The functional implications of the dimerization of the catalytic subunits of the mammalian brain platelet-activating factor acetylhydrolase (Ib).

The mammalian brain contains significant amounts of the cytosolic isoform Ib of the platelet-activating factor acetylhydrolase (PAF-AH), a unique type of PLA2. This oligomeric protein complex contains three types of subunits: two homologous (63% identity) 26 kDa catalytic subunits (alpha(1) and alpha(2)) which harbor all the PAF-AH activity, and the 45 kDa beta-subunit (LIS1), a product of the causal gene for Miller-Dieker lissencephaly. During fetal development, the preferentially expressed alpha(1)-subunit forms a homodimer, which binds to a homodimer of LIS1, whereas in adult organisms alpha(1)/alpha(2) and alpha(2)/alpha(2) dimers, also bound to dimeric LIS1, are the prevailing species.
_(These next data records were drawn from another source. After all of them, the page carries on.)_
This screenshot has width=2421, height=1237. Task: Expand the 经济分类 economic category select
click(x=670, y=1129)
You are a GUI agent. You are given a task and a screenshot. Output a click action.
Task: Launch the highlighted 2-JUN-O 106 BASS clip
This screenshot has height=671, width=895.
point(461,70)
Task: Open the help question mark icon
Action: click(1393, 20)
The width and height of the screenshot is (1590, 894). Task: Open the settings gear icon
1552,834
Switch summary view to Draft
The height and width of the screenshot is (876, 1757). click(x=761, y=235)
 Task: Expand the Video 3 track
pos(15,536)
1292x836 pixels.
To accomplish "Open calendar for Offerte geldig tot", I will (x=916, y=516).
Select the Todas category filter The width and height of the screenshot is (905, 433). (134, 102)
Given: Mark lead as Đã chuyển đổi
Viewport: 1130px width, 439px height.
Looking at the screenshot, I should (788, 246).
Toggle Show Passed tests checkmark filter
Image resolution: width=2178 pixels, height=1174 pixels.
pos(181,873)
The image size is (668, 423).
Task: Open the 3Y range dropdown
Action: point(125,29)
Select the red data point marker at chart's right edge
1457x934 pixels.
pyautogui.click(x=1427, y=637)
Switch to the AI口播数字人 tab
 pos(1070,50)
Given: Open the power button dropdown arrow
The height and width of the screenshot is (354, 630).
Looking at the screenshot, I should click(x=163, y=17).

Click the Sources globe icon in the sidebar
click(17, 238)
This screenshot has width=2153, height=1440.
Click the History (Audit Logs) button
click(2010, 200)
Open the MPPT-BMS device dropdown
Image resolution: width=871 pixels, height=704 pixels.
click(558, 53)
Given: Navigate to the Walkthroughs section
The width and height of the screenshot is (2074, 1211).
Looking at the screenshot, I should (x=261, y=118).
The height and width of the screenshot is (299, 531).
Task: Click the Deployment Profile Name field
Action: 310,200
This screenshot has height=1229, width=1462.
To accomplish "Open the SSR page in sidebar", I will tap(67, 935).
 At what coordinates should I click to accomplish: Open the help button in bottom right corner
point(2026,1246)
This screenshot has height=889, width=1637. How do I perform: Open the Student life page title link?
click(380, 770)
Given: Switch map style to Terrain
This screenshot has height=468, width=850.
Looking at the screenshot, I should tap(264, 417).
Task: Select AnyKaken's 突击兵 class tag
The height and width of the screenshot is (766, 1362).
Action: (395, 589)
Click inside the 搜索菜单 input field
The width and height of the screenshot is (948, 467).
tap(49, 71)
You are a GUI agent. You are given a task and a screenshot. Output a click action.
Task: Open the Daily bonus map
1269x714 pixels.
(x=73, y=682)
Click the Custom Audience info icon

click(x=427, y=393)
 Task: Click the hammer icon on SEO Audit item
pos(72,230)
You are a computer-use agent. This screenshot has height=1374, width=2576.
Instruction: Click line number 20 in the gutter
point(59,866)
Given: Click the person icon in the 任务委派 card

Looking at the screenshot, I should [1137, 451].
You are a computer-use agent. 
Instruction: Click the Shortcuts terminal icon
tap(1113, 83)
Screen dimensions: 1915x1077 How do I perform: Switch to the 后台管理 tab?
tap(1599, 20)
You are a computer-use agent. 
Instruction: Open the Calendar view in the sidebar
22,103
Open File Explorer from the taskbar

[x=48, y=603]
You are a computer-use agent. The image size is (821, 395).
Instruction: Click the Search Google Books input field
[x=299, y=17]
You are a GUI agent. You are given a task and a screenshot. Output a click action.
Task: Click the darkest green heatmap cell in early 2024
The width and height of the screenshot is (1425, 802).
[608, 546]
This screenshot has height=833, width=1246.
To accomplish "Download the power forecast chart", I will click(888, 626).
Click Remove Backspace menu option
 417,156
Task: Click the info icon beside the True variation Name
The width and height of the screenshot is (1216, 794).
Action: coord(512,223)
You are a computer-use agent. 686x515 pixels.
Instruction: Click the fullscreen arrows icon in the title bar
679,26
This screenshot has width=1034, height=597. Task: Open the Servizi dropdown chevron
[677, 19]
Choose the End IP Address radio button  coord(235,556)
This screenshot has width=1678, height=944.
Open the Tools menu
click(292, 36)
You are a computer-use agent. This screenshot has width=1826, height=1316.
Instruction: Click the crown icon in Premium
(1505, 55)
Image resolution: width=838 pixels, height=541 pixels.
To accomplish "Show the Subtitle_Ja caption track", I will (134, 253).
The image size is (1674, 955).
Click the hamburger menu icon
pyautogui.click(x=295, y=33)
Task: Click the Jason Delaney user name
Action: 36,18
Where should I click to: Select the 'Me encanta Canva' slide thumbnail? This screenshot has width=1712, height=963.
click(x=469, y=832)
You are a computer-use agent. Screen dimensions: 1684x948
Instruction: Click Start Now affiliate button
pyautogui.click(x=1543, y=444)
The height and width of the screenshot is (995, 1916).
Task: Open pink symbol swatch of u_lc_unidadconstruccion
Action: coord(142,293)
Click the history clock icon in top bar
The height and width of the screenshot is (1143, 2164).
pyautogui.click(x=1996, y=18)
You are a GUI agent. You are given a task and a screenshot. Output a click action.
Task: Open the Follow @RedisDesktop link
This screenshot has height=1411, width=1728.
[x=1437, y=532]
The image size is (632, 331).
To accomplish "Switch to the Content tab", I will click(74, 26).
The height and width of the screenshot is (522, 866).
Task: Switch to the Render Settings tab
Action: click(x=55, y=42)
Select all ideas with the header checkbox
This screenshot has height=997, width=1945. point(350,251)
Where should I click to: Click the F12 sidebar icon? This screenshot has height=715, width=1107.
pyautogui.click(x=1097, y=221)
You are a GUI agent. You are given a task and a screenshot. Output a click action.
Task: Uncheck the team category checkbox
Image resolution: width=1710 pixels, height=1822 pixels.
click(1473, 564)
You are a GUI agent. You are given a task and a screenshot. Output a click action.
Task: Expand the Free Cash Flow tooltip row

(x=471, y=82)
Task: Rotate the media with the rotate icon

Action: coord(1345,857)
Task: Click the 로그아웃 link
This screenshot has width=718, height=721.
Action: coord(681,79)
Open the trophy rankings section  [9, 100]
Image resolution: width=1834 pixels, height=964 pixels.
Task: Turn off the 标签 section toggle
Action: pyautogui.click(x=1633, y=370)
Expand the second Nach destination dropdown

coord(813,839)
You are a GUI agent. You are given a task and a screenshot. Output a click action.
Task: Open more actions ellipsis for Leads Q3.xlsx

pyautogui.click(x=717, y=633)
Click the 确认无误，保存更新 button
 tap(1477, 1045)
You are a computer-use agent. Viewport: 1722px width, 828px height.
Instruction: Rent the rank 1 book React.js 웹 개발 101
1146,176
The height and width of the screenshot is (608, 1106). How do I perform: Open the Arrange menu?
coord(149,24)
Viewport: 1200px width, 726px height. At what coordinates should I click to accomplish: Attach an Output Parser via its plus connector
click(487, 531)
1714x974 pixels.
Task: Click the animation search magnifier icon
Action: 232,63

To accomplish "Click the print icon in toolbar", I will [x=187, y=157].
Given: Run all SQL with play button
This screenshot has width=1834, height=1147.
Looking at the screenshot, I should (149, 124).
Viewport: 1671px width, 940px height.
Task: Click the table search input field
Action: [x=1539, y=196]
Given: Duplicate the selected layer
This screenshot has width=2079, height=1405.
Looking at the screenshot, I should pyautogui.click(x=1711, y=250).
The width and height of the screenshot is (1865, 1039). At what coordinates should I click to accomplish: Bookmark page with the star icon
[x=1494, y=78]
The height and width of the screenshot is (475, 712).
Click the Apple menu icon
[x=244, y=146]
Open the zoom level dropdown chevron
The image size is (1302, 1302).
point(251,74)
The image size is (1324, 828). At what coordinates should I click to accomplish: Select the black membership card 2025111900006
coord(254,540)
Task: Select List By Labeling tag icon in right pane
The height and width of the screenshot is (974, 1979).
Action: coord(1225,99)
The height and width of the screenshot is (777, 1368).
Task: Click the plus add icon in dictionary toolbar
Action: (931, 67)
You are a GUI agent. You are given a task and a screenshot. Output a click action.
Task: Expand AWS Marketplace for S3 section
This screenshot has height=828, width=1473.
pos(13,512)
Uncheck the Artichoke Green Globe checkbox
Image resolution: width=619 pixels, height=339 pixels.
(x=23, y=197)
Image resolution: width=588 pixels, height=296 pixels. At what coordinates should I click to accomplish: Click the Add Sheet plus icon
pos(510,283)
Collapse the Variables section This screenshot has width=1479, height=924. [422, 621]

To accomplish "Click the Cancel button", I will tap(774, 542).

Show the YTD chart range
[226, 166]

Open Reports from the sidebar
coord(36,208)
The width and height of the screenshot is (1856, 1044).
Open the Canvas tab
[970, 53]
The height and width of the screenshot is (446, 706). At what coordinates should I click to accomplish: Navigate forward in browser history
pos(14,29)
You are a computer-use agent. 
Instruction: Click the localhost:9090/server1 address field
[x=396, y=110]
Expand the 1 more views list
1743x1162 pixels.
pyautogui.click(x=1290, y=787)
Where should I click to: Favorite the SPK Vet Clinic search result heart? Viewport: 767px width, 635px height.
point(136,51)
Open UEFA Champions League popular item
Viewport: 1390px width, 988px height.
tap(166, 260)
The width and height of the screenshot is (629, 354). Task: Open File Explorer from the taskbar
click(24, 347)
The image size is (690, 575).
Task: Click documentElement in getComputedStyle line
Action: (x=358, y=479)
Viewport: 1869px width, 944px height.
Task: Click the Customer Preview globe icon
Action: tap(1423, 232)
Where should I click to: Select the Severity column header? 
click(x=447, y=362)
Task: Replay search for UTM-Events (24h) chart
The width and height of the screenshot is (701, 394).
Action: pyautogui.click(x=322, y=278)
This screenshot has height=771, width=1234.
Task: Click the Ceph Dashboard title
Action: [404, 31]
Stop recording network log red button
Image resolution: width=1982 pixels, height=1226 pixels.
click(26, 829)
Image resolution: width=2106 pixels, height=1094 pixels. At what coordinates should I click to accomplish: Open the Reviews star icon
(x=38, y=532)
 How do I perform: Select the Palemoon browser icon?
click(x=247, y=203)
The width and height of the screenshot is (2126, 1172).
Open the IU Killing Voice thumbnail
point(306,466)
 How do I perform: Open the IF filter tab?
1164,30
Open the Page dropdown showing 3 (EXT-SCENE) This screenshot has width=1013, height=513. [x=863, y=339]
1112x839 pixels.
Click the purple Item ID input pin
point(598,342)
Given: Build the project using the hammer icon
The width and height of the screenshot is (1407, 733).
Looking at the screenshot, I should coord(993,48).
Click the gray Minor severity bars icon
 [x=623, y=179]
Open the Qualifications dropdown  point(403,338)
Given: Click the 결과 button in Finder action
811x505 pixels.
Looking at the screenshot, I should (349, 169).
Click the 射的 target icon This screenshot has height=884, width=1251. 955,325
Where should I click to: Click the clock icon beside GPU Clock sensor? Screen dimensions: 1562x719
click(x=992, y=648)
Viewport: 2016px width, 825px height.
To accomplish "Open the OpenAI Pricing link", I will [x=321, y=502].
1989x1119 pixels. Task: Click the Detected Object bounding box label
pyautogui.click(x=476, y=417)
The consequences of this "switching" are not understood, but appear to be of physiological significance. The alpha(1)- and alpha(2)-subunits readily associate with very high affinity to form homodimers. The nature of the interface has been elucidated by the 1.7 A resolution crystal structure of the alpha(1)/alpha(1) homodimer (Ho et al., 1997). Here, we examined the functional consequences of the dimerization in both types of alpha-subunits. We obtained monomeric protein in the presence of high concentrations (>50 mM) of Ca2+ ions, and we show that it is catalytically inactive and less stable than the wild type. We further show that Arg29 and Arg22 in one monomer contribute to the catalytic competence of the active site across the dimer interface, and complement the catalytic triad of Ser47, Asp192 and His195, in the second monomer. These results indicate that the brain PAF-acetylhydrolase is a unique PLA2 in which dimerization is essential for both stability and catalytic activity.